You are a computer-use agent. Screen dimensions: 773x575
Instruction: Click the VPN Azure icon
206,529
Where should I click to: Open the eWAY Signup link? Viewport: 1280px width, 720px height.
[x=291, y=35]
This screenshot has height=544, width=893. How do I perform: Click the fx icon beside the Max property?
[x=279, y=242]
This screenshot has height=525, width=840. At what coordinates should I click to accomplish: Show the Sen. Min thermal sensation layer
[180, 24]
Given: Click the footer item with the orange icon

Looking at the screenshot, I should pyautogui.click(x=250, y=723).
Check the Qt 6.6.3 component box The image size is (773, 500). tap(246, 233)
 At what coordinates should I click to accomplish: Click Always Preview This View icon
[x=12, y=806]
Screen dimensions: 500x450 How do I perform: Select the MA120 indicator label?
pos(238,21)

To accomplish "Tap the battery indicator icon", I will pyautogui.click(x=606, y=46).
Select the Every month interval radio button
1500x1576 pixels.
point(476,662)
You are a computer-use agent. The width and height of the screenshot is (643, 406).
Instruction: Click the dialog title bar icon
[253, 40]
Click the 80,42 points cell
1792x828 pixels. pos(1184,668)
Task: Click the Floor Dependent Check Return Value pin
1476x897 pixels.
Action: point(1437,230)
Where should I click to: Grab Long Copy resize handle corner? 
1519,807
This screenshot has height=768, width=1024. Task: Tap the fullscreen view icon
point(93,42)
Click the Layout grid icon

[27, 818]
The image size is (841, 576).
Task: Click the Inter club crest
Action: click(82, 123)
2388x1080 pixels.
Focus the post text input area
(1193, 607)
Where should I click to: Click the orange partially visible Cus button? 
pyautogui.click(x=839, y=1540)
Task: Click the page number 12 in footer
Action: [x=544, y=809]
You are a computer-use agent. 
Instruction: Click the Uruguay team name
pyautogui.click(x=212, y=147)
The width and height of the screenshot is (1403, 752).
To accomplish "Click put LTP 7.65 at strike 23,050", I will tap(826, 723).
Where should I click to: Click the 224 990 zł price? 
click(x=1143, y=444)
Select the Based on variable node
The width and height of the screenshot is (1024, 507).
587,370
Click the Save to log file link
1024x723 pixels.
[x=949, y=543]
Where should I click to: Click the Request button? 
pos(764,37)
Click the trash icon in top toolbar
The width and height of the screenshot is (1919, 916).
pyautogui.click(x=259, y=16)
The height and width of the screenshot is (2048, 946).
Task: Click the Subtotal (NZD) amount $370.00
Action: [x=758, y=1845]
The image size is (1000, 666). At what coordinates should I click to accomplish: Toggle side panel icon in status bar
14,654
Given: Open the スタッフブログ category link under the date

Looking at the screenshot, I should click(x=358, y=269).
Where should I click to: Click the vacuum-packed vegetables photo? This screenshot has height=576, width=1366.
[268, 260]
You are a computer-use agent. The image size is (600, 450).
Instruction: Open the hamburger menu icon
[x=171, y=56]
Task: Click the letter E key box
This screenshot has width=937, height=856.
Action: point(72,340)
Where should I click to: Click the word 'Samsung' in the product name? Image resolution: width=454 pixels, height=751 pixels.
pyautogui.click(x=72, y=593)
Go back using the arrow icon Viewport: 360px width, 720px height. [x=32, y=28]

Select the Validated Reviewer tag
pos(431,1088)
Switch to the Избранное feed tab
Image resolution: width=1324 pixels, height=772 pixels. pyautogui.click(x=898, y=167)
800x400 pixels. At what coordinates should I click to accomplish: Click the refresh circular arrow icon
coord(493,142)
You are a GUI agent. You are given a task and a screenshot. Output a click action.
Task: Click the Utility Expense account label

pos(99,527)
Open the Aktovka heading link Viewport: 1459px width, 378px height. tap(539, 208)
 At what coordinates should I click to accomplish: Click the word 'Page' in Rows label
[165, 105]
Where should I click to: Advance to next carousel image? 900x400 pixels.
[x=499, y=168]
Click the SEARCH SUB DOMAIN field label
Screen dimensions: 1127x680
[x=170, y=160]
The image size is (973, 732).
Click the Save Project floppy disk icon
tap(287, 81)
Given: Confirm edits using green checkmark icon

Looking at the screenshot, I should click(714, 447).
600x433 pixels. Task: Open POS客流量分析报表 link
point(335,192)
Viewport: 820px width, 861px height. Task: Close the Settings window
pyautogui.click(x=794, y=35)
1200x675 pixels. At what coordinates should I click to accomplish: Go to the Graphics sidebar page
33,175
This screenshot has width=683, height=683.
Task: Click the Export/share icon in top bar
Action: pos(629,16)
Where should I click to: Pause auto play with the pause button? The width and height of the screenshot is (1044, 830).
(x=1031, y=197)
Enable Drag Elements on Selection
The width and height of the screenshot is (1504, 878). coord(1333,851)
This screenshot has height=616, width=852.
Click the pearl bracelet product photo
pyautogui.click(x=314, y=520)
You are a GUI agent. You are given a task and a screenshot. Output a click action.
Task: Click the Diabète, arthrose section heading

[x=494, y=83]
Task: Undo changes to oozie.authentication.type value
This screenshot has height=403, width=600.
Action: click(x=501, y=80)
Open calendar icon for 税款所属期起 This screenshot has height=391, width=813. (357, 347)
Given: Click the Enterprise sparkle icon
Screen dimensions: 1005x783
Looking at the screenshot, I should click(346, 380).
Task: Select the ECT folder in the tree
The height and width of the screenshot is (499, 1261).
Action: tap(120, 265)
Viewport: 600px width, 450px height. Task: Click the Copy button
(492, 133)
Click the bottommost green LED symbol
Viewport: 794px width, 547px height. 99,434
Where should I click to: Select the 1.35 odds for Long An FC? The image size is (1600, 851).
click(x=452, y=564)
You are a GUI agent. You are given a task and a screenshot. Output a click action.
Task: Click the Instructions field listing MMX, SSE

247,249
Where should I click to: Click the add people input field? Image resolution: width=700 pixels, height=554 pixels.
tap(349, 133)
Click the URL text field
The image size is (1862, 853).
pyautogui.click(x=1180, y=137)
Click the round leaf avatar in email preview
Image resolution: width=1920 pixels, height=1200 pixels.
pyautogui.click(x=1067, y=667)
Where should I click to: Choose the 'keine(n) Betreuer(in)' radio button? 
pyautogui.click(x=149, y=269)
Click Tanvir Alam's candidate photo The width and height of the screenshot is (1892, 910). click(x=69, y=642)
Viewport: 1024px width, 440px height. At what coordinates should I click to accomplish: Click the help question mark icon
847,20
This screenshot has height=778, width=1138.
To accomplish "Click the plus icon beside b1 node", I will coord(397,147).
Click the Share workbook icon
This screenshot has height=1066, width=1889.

--------------------

**WHAT TO DO:**
Quote the entire listing above exactly.

**TASK RESULT:**
You are a computer-use agent. Screen dimensions: 773x575
Instruction: Click the VPN Azure icon
206,529
Where should I click to: Open the eWAY Signup link? Viewport: 1280px width, 720px height.
[x=291, y=35]
This screenshot has height=544, width=893. How do I perform: Click the fx icon beside the Max property?
[x=279, y=242]
This screenshot has height=525, width=840. At what coordinates should I click to accomplish: Show the Sen. Min thermal sensation layer
[180, 24]
Given: Click the footer item with the orange icon

Looking at the screenshot, I should pyautogui.click(x=250, y=723).
Check the Qt 6.6.3 component box The image size is (773, 500). tap(246, 233)
 At what coordinates should I click to accomplish: Click Always Preview This View icon
[x=12, y=806]
Screen dimensions: 500x450 How do I perform: Select the MA120 indicator label?
pos(238,21)

To accomplish "Tap the battery indicator icon", I will pyautogui.click(x=606, y=46).
Select the Every month interval radio button
1500x1576 pixels.
point(476,662)
You are a computer-use agent. The width and height of the screenshot is (643, 406).
Instruction: Click the dialog title bar icon
[253, 40]
Click the 80,42 points cell
1792x828 pixels. pos(1184,668)
Task: Click the Floor Dependent Check Return Value pin
1476x897 pixels.
Action: point(1437,230)
Where should I click to: Grab Long Copy resize handle corner? 
1519,807
This screenshot has height=768, width=1024. Task: Tap the fullscreen view icon
point(93,42)
Click the Layout grid icon

[27, 818]
The image size is (841, 576).
Task: Click the Inter club crest
Action: click(82, 123)
2388x1080 pixels.
Focus the post text input area
(1193, 607)
Where should I click to: Click the orange partially visible Cus button? 
pyautogui.click(x=839, y=1540)
Task: Click the page number 12 in footer
Action: [x=544, y=809]
You are a computer-use agent. 
Instruction: Click the Uruguay team name
pyautogui.click(x=212, y=147)
The width and height of the screenshot is (1403, 752).
To accomplish "Click put LTP 7.65 at strike 23,050", I will tap(826, 723).
Where should I click to: Click the 224 990 zł price? 
click(x=1143, y=444)
Select the Based on variable node
The width and height of the screenshot is (1024, 507).
587,370
Click the Save to log file link
1024x723 pixels.
[x=949, y=543]
Where should I click to: Click the Request button? 
pos(764,37)
Click the trash icon in top toolbar
The width and height of the screenshot is (1919, 916).
pyautogui.click(x=259, y=16)
The height and width of the screenshot is (2048, 946).
Task: Click the Subtotal (NZD) amount $370.00
Action: [x=758, y=1845]
The image size is (1000, 666). At what coordinates should I click to accomplish: Toggle side panel icon in status bar
14,654
Given: Open the スタッフブログ category link under the date

Looking at the screenshot, I should click(x=358, y=269).
Where should I click to: Click the vacuum-packed vegetables photo? This screenshot has height=576, width=1366.
[268, 260]
You are a computer-use agent. The image size is (600, 450).
Instruction: Open the hamburger menu icon
[x=171, y=56]
Task: Click the letter E key box
This screenshot has width=937, height=856.
Action: point(72,340)
Where should I click to: Click the word 'Samsung' in the product name? Image resolution: width=454 pixels, height=751 pixels.
pyautogui.click(x=72, y=593)
Go back using the arrow icon Viewport: 360px width, 720px height. [x=32, y=28]

Select the Validated Reviewer tag
pos(431,1088)
Switch to the Избранное feed tab
Image resolution: width=1324 pixels, height=772 pixels. pyautogui.click(x=898, y=167)
800x400 pixels. At what coordinates should I click to accomplish: Click the refresh circular arrow icon
coord(493,142)
You are a GUI agent. You are given a task and a screenshot. Output a click action.
Task: Click the Utility Expense account label

pos(99,527)
Open the Aktovka heading link Viewport: 1459px width, 378px height. tap(539, 208)
 At what coordinates should I click to accomplish: Click the word 'Page' in Rows label
[165, 105]
Where should I click to: Advance to next carousel image? 900x400 pixels.
[x=499, y=168]
Click the SEARCH SUB DOMAIN field label
Screen dimensions: 1127x680
[x=170, y=160]
The image size is (973, 732).
Click the Save Project floppy disk icon
tap(287, 81)
Given: Confirm edits using green checkmark icon

Looking at the screenshot, I should click(714, 447).
600x433 pixels. Task: Open POS客流量分析报表 link
point(335,192)
Viewport: 820px width, 861px height. Task: Close the Settings window
pyautogui.click(x=794, y=35)
1200x675 pixels. At what coordinates should I click to accomplish: Go to the Graphics sidebar page
33,175
This screenshot has width=683, height=683.
Task: Click the Export/share icon in top bar
Action: pos(629,16)
Where should I click to: Pause auto play with the pause button? The width and height of the screenshot is (1044, 830).
(x=1031, y=197)
Enable Drag Elements on Selection
The width and height of the screenshot is (1504, 878). coord(1333,851)
This screenshot has height=616, width=852.
Click the pearl bracelet product photo
pyautogui.click(x=314, y=520)
You are a GUI agent. You are given a task and a screenshot. Output a click action.
Task: Click the Diabète, arthrose section heading

[x=494, y=83]
Task: Undo changes to oozie.authentication.type value
This screenshot has height=403, width=600.
Action: click(x=501, y=80)
Open calendar icon for 税款所属期起 This screenshot has height=391, width=813. (357, 347)
Given: Click the Enterprise sparkle icon
Screen dimensions: 1005x783
Looking at the screenshot, I should click(346, 380).
Task: Select the ECT folder in the tree
The height and width of the screenshot is (499, 1261).
Action: tap(120, 265)
Viewport: 600px width, 450px height. Task: Click the Copy button
(492, 133)
Click the bottommost green LED symbol
Viewport: 794px width, 547px height. 99,434
Where should I click to: Select the 1.35 odds for Long An FC? The image size is (1600, 851).
click(x=452, y=564)
You are a GUI agent. You are given a task and a screenshot. Output a click action.
Task: Click the Instructions field listing MMX, SSE

247,249
Where should I click to: Click the add people input field? Image resolution: width=700 pixels, height=554 pixels.
tap(349, 133)
Click the URL text field
The image size is (1862, 853).
pyautogui.click(x=1180, y=137)
Click the round leaf avatar in email preview
Image resolution: width=1920 pixels, height=1200 pixels.
pyautogui.click(x=1067, y=667)
Where should I click to: Choose the 'keine(n) Betreuer(in)' radio button? 
pyautogui.click(x=149, y=269)
Click Tanvir Alam's candidate photo The width and height of the screenshot is (1892, 910). click(x=69, y=642)
Viewport: 1024px width, 440px height. At what coordinates should I click to accomplish: Click the help question mark icon
847,20
This screenshot has height=778, width=1138.
To accomplish "Click the plus icon beside b1 node", I will coord(397,147).
Click the Share workbook icon
This screenshot has height=1066, width=1889.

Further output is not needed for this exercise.